Tem lugares a que eu quero ir sempre. Eu gosto muito de Lisboa, Portugal, Paris, gosto da França, por causa da história, dos museus, da possibilidade cultural imensa. Você vai lá hoje e sabe que, daqui a dez anos, os museus, as praças vão estar lá, do mesmo jeito. E adoro Nova York, pela coisa urbana que eu sou. Nova York muda todo dia. E você fica querendo voltar. Adoro o Japão… Lá para o lado de Dubai, aquelas coisas árabes, eu queria ir.
Você gosta de viajar sozinho ou acompanhado?
Eu vou sempre profissionalmente. Às vezes eu vou sozinho. Lá, encontro as pessoas. Eu tenho amigos praticamente no mundo inteiro, músicos, pessoas que conheci no Brasil, ou ficaram amigos em shows que já assisti.
Você teve uma juventude humilde, morou em favela, com seu pai biológico. Ainda mantém alguma relação com esse período?
Eu passei um tempo, não muito, morando com ele. O meu pai teve, no casamento dele, muitos filhos. Mas eu não tenho relação nenhuma com os filhos dele. Engraçado esse período meu de favela. Eu creio também que a favela, naqueles tempos, tinha outro sentido. Era outro comportamento, outro modo de viver. Não tinha violência, bandidos, drogas, nada disso. Era uma favela que dava música, samba. A minha vida é cheia de conquistas. A favela faz parte disso.
Por que você deixou de morar com seu pai?

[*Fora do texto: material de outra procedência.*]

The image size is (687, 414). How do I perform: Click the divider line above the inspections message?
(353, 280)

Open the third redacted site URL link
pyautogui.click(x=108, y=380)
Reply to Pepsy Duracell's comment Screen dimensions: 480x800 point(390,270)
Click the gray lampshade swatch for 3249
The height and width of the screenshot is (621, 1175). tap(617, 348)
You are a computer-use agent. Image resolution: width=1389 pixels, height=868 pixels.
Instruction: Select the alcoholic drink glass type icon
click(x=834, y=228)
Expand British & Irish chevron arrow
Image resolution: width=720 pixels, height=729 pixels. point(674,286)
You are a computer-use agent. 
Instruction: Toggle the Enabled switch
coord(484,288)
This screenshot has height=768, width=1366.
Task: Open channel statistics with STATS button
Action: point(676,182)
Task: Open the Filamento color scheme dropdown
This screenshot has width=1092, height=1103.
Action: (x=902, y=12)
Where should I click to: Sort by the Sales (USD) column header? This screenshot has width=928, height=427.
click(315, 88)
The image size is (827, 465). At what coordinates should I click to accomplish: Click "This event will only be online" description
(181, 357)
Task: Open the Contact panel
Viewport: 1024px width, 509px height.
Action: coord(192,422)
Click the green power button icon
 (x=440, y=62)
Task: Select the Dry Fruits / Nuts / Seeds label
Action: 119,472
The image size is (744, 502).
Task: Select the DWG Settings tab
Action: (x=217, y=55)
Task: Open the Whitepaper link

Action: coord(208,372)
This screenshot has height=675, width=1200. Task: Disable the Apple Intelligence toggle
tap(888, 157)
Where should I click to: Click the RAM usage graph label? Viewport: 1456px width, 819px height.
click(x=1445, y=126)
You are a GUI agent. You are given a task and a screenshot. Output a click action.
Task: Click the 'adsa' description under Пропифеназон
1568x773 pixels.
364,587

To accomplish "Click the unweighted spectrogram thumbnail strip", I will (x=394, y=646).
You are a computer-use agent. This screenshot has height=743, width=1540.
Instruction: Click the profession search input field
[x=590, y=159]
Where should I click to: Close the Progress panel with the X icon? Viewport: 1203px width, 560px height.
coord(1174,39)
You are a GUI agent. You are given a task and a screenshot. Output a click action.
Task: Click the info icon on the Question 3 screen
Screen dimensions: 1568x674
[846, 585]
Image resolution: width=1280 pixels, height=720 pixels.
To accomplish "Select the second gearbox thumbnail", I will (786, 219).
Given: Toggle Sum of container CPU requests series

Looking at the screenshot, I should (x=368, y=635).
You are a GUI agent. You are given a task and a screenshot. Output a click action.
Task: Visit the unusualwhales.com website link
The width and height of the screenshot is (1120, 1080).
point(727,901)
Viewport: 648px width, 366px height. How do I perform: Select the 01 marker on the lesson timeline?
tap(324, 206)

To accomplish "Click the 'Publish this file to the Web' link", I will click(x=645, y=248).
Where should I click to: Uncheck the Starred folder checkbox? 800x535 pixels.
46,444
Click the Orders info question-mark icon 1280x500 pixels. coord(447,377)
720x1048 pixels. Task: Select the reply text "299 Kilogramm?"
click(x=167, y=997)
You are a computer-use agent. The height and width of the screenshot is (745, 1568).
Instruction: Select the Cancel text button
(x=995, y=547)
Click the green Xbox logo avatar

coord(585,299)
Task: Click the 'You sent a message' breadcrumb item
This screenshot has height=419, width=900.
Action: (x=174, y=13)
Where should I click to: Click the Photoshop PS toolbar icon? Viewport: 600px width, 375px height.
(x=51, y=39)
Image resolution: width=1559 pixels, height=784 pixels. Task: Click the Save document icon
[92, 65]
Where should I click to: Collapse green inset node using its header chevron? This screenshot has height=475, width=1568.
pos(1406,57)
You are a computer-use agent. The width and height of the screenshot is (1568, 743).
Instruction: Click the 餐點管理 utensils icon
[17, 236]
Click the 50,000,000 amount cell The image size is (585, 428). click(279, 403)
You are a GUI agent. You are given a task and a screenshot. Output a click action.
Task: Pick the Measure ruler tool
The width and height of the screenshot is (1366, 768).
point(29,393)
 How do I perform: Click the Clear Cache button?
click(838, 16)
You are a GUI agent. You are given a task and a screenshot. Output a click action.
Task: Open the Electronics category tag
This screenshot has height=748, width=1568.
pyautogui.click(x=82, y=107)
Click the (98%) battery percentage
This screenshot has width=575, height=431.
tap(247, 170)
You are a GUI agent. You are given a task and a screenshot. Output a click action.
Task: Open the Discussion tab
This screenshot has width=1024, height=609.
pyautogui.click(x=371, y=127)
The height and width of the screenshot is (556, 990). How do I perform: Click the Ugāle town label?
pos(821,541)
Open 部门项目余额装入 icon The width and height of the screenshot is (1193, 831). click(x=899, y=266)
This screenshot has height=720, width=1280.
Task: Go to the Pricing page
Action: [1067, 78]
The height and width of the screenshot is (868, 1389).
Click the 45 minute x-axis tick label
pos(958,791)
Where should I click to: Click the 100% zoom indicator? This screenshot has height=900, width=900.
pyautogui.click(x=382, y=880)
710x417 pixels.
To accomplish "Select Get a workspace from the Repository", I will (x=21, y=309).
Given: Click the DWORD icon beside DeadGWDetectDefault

Eu nunca deixei de falar com ele, pelo contrário. Na verdade, eu fui criado desde 6 anos de idade por um casal. Eu não posso negar que meu amor de filho é todo voltado para esse casal que me criou.
É verdade que você prometeu que ia adotar um filho?
Ela me pediu isso, mas eu não sei se tenho condições de criar, a essas alturas dos acontecimentos. Eu posso adotar alguém dentro de um orfanato, com se fosse um padrinho. Mas penso também em uma fundação, algum centro cultural, em que possa ajudar algumas pessoas. Mas que ela pediu, pediu. E eu prometi, claro.
Você tem algum ritual antes do show?
Eu gosto muito de ficar um pouco sozinho. Nos dias de show, procuro me isolar um pouco, sair do dia a dia, ficar mais tranquilo, em casa, escutando música, falando pouquíssimo ao telefone, uma coisa mais serena, mais calma. Para chegar na hora e tocar legal.